WORK ITEM -
Write out the oncofertility passage below word for word, between "Established fertility preservation" and "procedure and frozen.", inclusive.

SOURCE PASSAGE -
# # # # # # #

Oncofertility is a subfield that bridges oncology and reproductive research to explore and expand options for the reproductive future of cancer survivors.  The name was coined in 2006 by Teresa K. Woodruff at the Oncofertility Consortium.  

Cancer treatments, such as chemotherapy, radiation, and surgery, may destroy a person's ability to have children later in life, and oncofertility research focuses on increasing fertility preservation options. With 10% of cancer patients being younger than age 40, this issue affects more than 135,000 people in the United States each year. As cancer survivorship increases, the preservation of fertility in women, men, and children becomes a critically important topic to patients and their families. The ability to easily preserve fertility prior to cancer treatment can provide hope at the time of diagnosis for families later in life. Oncofertility also incorporates reproductive issues after cancer treatment, such as family planning, complex contraception, hormonal management throughout survivorship, surrogacy, and adoption.

Fertility options for men

Established fertility preservation options for men include sperm banking, in which a semen sample is produced, frozen, and stored for future use, and testicular sperm extraction, during which sperm is retrieved directly from the testes through a short surgical procedure and frozen. 

Experimental options include testicular tissue banking when testicular tissue is surgically removed and frozen. Scientists are developing methods to use this tissue for fertility preservation in males. 

Men who do not preserve their fertility prior to cancer treatment may have children through donor sperm using sperm from a known or anonymous donor to achieve a pregnancy with a female partner using assisted reproductive technologies or Adoption by permanently assuming all rights and responsibilities of a child through a legal process.

Fertility options for women

Options for women to have children after cancer have increased significantly in recent years. Women should be counseled on established options such as embryo banking in which hormonal stimulation causes the production of multiple eggs, which are removed, fertilized by sperm, and frozen for future use, and egg banking in which hormonal stimulation causes the production of multiple eggs, which are removed and frozen for storage and future use, and ovarian transposition (surgically moving the ovaries to a different part of the body) and ovarian shielding (physically shielding the ovaries from the area receiving radiation).

# # # # # # #

DATA LISTING -
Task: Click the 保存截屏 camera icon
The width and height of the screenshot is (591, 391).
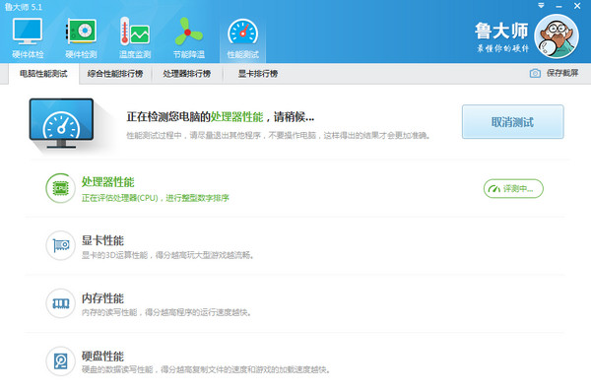Action: point(535,73)
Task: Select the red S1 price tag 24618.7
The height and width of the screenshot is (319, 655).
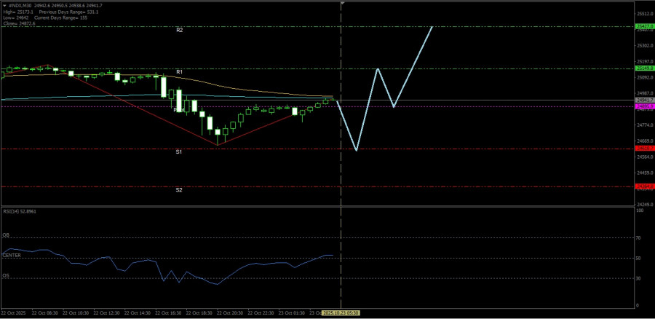Action: pos(645,149)
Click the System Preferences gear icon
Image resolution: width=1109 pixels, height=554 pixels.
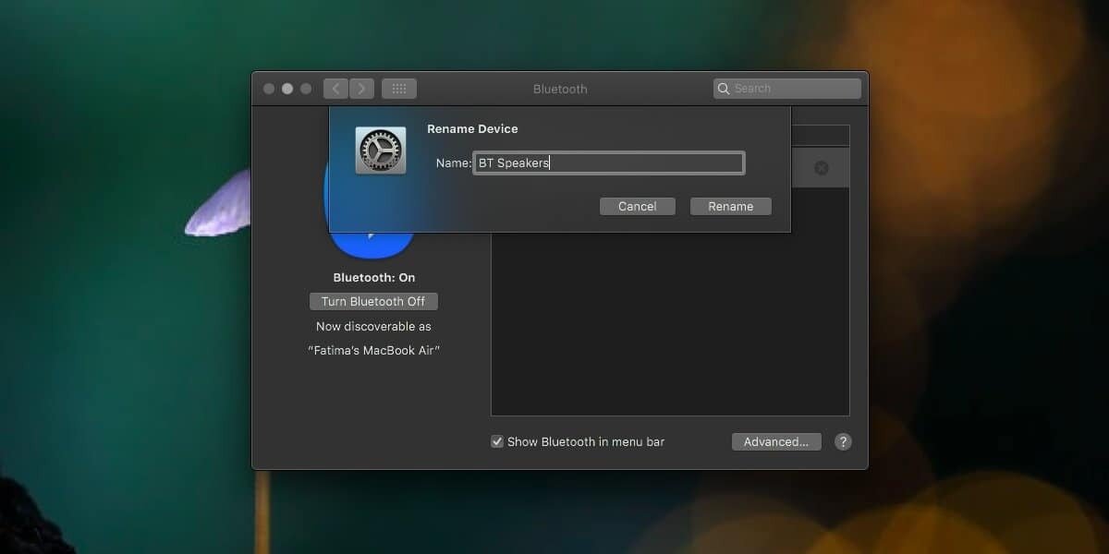(x=381, y=151)
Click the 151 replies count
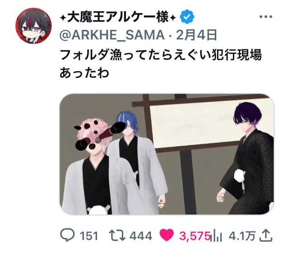The image size is (290, 254). pyautogui.click(x=89, y=236)
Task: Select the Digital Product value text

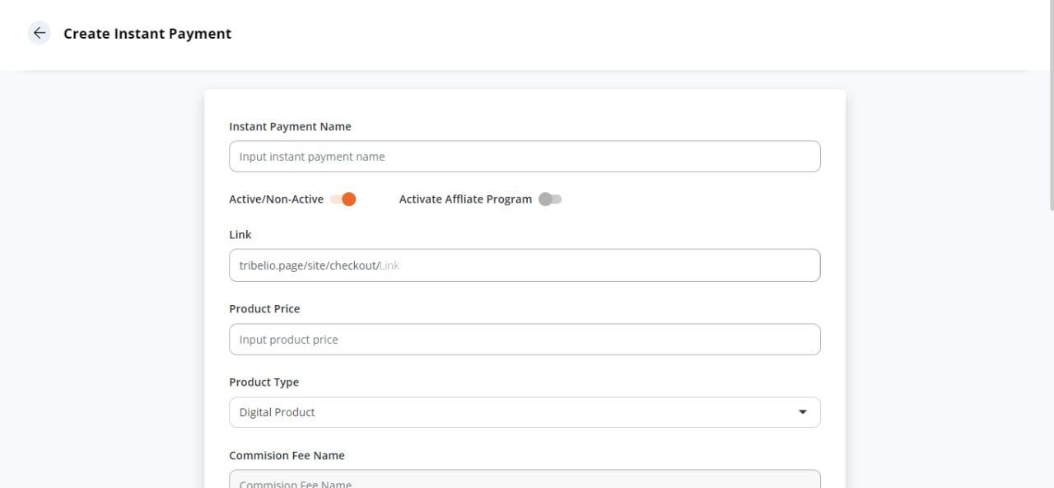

# # # # # # #

WRITTEN RESPONSE -
Established fertility preservation options for men include sperm banking, in which a semen sample is produced, frozen, and stored for future use, and testicular sperm extraction, during which sperm is retrieved directly from the testes through a short surgical procedure and frozen.